We survived COVID by dialing in on and eliminating superfluous expenses. There are lots of “luxury” expenses in the food and beverage industry. Our team is great at controlling costs so we don’t have many ancillary expenses, but we cut the few that we did during COVID. The fact that OpenTable didn’t charge throughout COVID was amazing! We were able to save so much money while still being able to use OpenTable to manage our front of house.
How did you manage the operations with takeout, to-go orders, and limited in-person dining?
For our team, it starts with the floor plan everyday: OpenTable is the quarterback to our entire shift. The software is the logistics of our entire business. Click and drag, turn-time analysis, and guest history are a few of my favorite features. The software is so intuitive, easy to modify and when I need help, the local support is incredibly helpful. OpenTable’s software is the Cadillac of restaurant software.

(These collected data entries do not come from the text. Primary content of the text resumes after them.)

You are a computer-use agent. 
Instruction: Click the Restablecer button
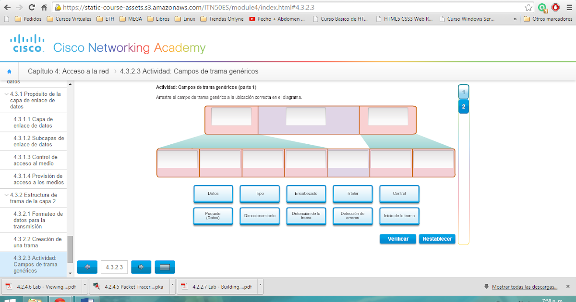point(437,238)
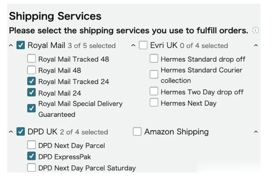Tick the Hermes Two Day drop off box
This screenshot has width=272, height=178.
pos(154,91)
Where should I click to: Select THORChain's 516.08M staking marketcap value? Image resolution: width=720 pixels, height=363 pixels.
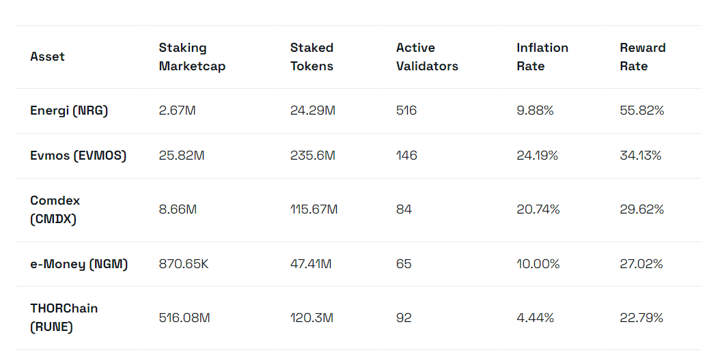(x=184, y=318)
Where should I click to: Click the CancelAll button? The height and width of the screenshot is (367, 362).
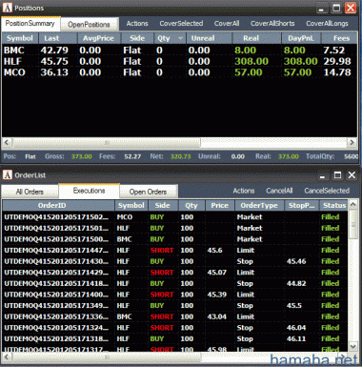coord(279,191)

Why has CRM been so important at Maison?
Customer relationship management is my personal favorite acronym. We’ve used OpenTable’s built-in CRM technology a ton (before and) during COVID to track everything from dietary restrictions, family member details, allergies, and general preferences. During COVID we did fewer covers than pre-COVID, so we used that time as an opportunity to take even more notes and build even stronger relationships. Our ability to track guests’ behavior patterns has been extraordinary. OpenTable continues to be a seamless way for our team to keep track of thousands of our guests’ information.
What role does marketing play in your business?
I see a lot of value in marketing if there’s a positive ROI. I love being able to track our efforts with OpenTable’s marketing engine. We know exactly what the return is. For example, I knew if we spent $500, we would get 200 diners, which equates to $10,000 in sales. Essentially, it creates a tangible metric for our return on marketing. I appreciate that there are no costs for searches or direct bookings. We control when we use OpenTable’s marketing and when we don’t need it, which has been helpful especially during COVID.
How do you incorporate marketing?
For our business, OpenTable is more reliable than general searches. You get real-time feedback, you get ratings and up-to-date information.
With the technology aspect of the OpenTable app, it’s definitely a younger diner, but even our older guests joke about how easy the app is to navigate. OpenTable attracts a more food and beverage focused clientele. OpenTable diners leave helpful reviews and feedback that we apply right away to continue to elevate our hospitality. I even use OpenTable when I am out of town because I know if I want to eat good Italian food I will instantly get 13 great options.
What do you think the restaurant industry has learned from COVID?
A lot of restaurateurs have so much passion for what they do, that they forget they are running a business. They focus on delicious food and beverages but don’t think through cost vs profit margin/analysis. The industry is moving toward seeing restaurants as a business in addition to a passion.
After the pandemic, I think the restaurant scene is going to blow up for those of us that were able to hang on through COVID. We’re also seeing a lot of restaurateurs moving from big cities like New York and Chicago to Charleston. This gives me hope that collectively we can put Charleston back on the culinary map.